Marie ouvrit la porte et aperçut, au clair de lune, rangés contre le mur de la maison, les anges qui faisaient de la musique avec leurs petites harpes.
— Encore vous ? leur dit-elle. Et si mon Fils ne veut pas dormir ? Et s’il Lui plaît de crier et de souffrir de ses dents ?… Et puis, ne suis-je pas là, moi, sa mère ?… Allez-vous-en, ou je me fâche !
Le lendemain, ils ne reparurent pas de toute la journée. Mais, le matin d’après, Marie les vit tous dans la cour, groupés sous le figuier, timides, honteux, et qui pleuraient en silence.

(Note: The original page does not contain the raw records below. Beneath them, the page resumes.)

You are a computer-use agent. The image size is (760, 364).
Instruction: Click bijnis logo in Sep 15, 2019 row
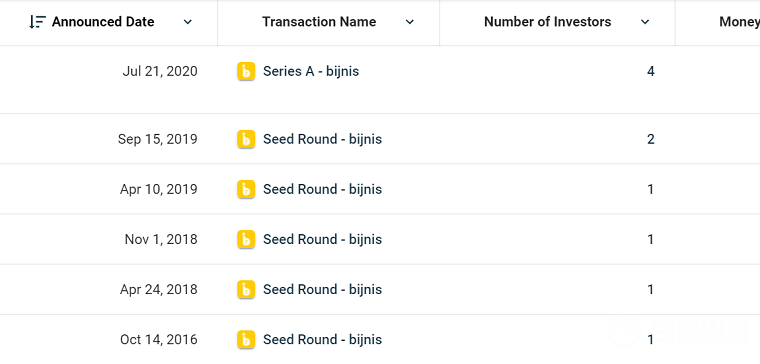pyautogui.click(x=246, y=140)
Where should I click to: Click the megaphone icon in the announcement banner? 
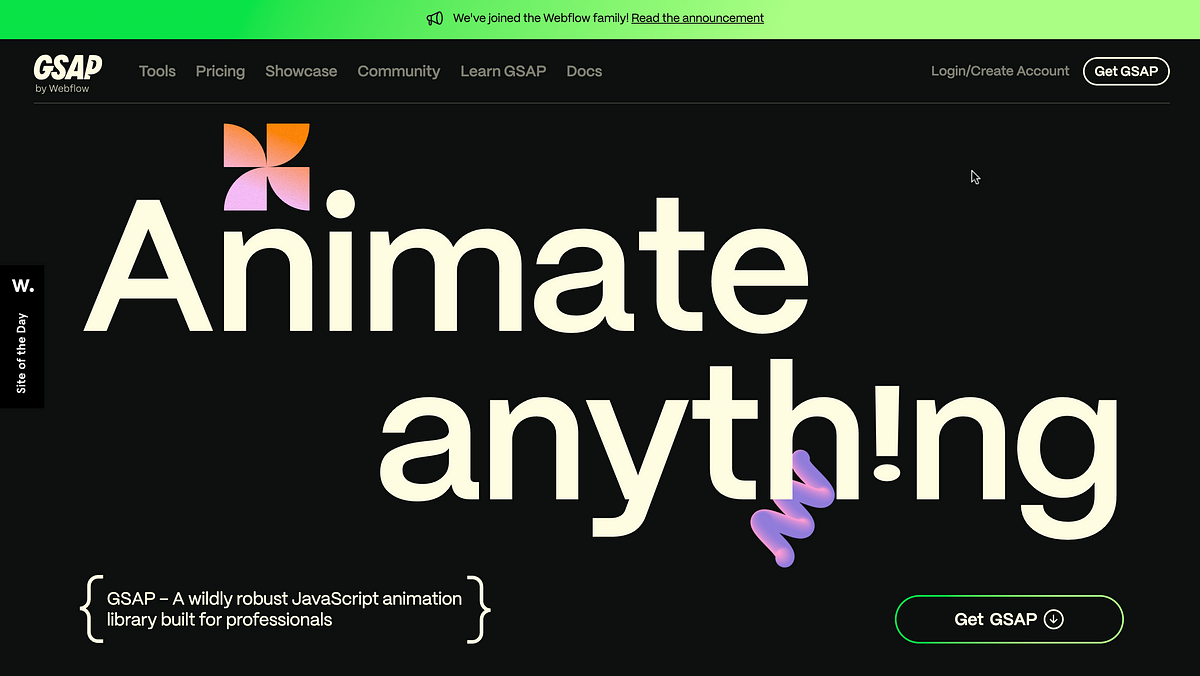point(435,18)
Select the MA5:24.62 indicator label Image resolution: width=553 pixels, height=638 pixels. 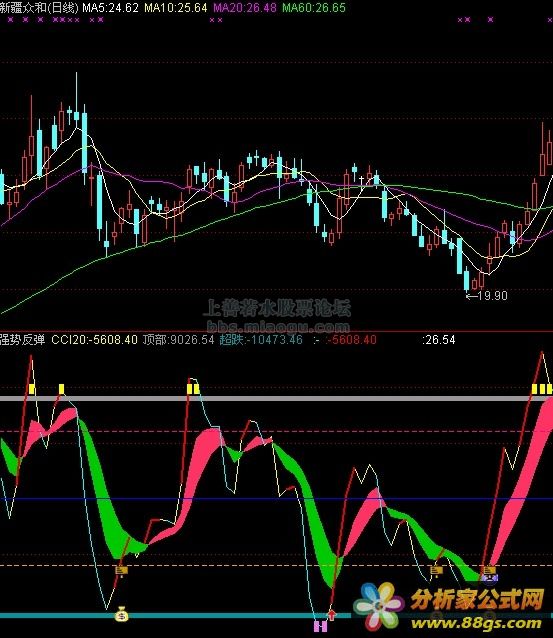(110, 7)
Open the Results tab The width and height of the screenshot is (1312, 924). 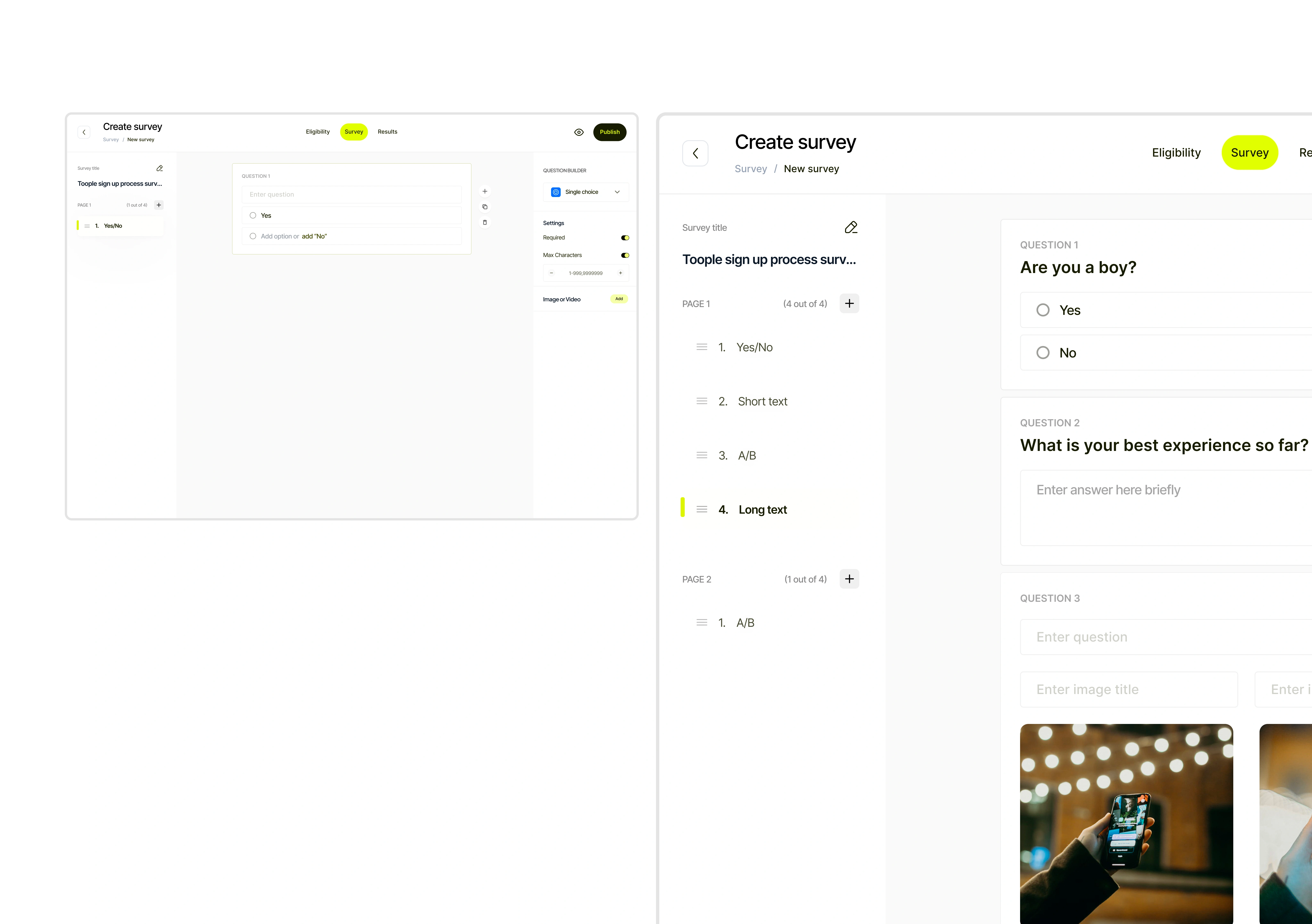(x=387, y=131)
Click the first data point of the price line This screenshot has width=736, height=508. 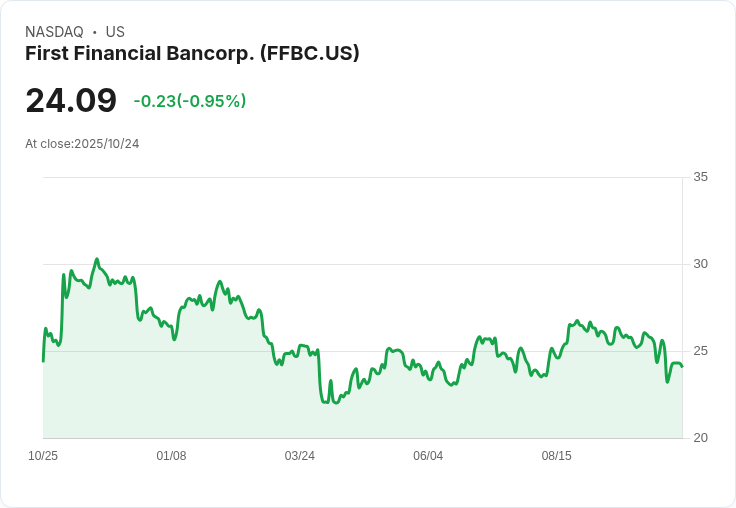pos(43,361)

— Mes petits anges, leur dit-elle, je vous parais sévère parce que vous êtes trop petits pour comprendre. Mais écoutez ! La vieille Séphora, qui demeure en face, est paralytique. Un peu plus loin, c’est la bonne Rachel, qui a douze enfants, et qui a bien du mal à les élever. Et vous trouverez à Nazareth beaucoup d’autres pauvres femmes. Eh bien, c’est elles qu’il faut aider à faire leur ménage, à laver leur linge, à soigner leurs enfants… Puisque vous voulez plaire à mon Fils, c’est par là que vous y réussirez le mieux. Et, voyant leurs petits nez plissés par le chagrin, elle ajouta :
— Quand il sera plus grand, je vous permettrai peut-être de jouer avec lui… Mais faites d’abord ce que je viens de vous dire.
Et, cette année-là, toutes les pauvres femmes et les malades de Nazareth furent aidés et tous les petits enfants bercés par des serviteurs invisibles (car, seuls, Marie et Joseph voyaient les anges) ; et les nourrissons ne crièrent plus, à l’exception de l’enfant Jésus qui voulait souffrir pour eux.